Elizabeth is unique among this dramatis personae: not only is she a woman, she's a time-traveller too. She is not a historical figure, but a refugee from today, a mouthpiece for comfortably liberal PC beliefs: she's a feminist, she advocates freedom of religion, she's sexually liberated. It's not that Elizabeth wouldn't make a good feminist icon--she does--but refusing to implicate her in her own time and its attendant prejudices means that her iconic status remains unearned. It is too easy to identify with her, to root for her. A woman who embodied progressive ideals despite the burden of her own assumptions and weaknesses would be a genuine icon. A woman who retroactively embodies contemporary ideals--and their attendant prejudices--becomes merely a vehicle for the scriptwriter. She has no interior life, no sense of human complexity. She is perfect, transcendent: she is all surface, all illusion.

Blanchett's performance does make it a very convincing illusion, and the other actors too impart a zest and engagement to material that doesn't really deserve it. They brood, they strut, they emote, they connive, all on cue, all by the numbers, with that impeccable sense of not-quite-overplayed theatricality that the Brits do so well. (Australians do it well too, apparently: Geoffrey Rush is deliciously wicked as Walsingham, an utter bastard but a loyal advisor.) But the performances, and Remi Adefarasin's sumptuous photography, are rather spoiled by Shekhar Kapur (BANDIT QUEEN), whose direction seems inspired by a nigh-unbreachable diktat: never let a shot last more than five seconds, or, if you do, make sure the camera is always moving. Coverage of a scene is one thing; this is smotherage. It betokens a nervousness about the material, a refusal to let it stand on its own merits, and serves as a smokescreen to hide the hollowness of the thing, the lack of any authentic historical perspective.

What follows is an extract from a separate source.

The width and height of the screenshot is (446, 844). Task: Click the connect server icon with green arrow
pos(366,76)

It may seem rather unfair to criticize the movie for its ahistoricity: it is not an uncommon problem in period pieces, and it is to some extent a forgivable one. We want to see the bright costumes, the sprightly dances, the hallowed rituals. We don't want to see the dirt, the squalor, the disease. We want story, not sociology. But still: the sense in ELIZABETH that history exists solely for our entertainment is persistent and aggravating.

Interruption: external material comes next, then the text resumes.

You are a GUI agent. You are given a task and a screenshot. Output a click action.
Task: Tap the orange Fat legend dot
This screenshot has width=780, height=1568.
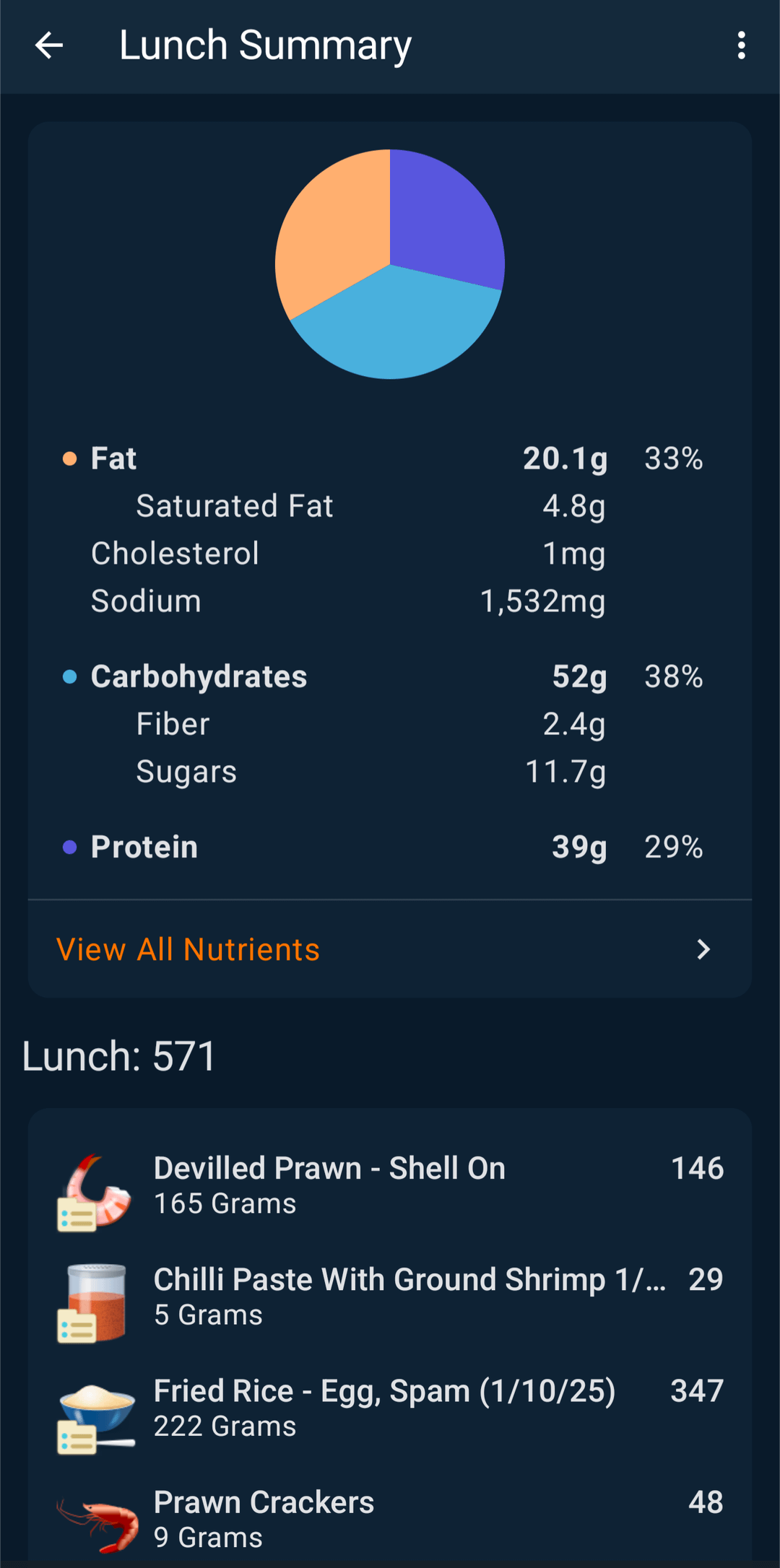point(69,459)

Consider a love scene in Elizabeth's bedroom: the bed happens to be veiled by translucent silk hangings, of the kind found in your average soft-core sex flick, so that the coyly half-shown lovemaking has that hazy-focus art-porn look. Maybe Elizabeth's bedroom really did look like that, but I doubt it. That's a minor quibble; the opening sequence is something else entirely. It is a brutal depiction of heretics (i.e., Protestants) being burned at the stake. While he elswhere opts for a sanitized version of Elizabethan life, Kapur's mise-en-scène here is graphically bloody, sooty, grimy, real. The scene's inclusion can be justified by only the flimsiest of pretexts; it is in effect being used for shock value, as a hook. But real people died, real people burned, once upon a time, and there is something spurious and dishonest about Kapur's lackadaisical treatment of them. ELIZABETH not only ignores the past, it exploits it.

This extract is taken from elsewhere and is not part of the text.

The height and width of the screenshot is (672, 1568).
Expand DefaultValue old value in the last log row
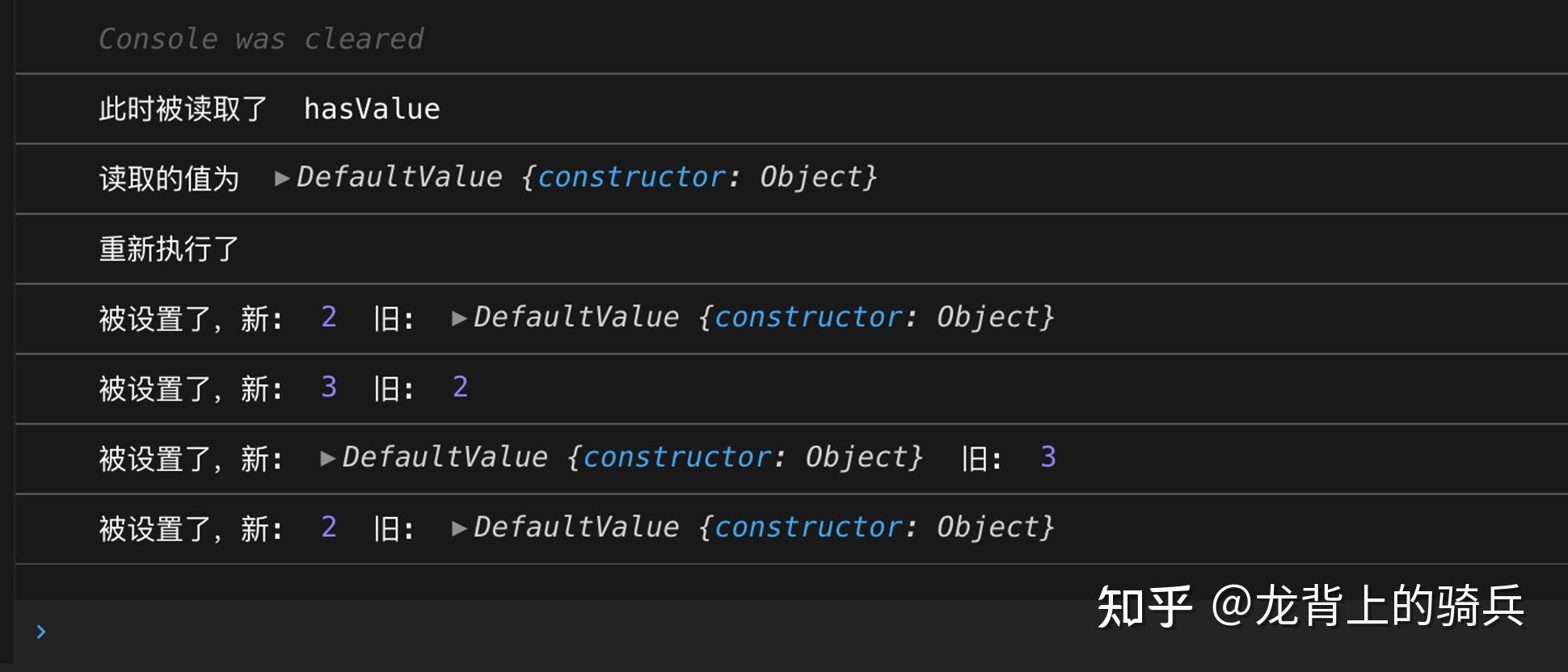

The argument in favour of this approach may be that modernizing the material makes it more relevant: but the effect is precisely the opposite, for nothing has been learned. By refusing to deal with Elizabeth I in her own terms, by dealing with her solely in our terms, the movie is of no interest to us, here, now, in 1998, except as diversion. And it is, at times, a spectacular diversion, even if it is all overstatement. If it were a book, all the key passages would be underlined, with exclamation marks--but, oh my, what fine-looking exclamation marks they would be.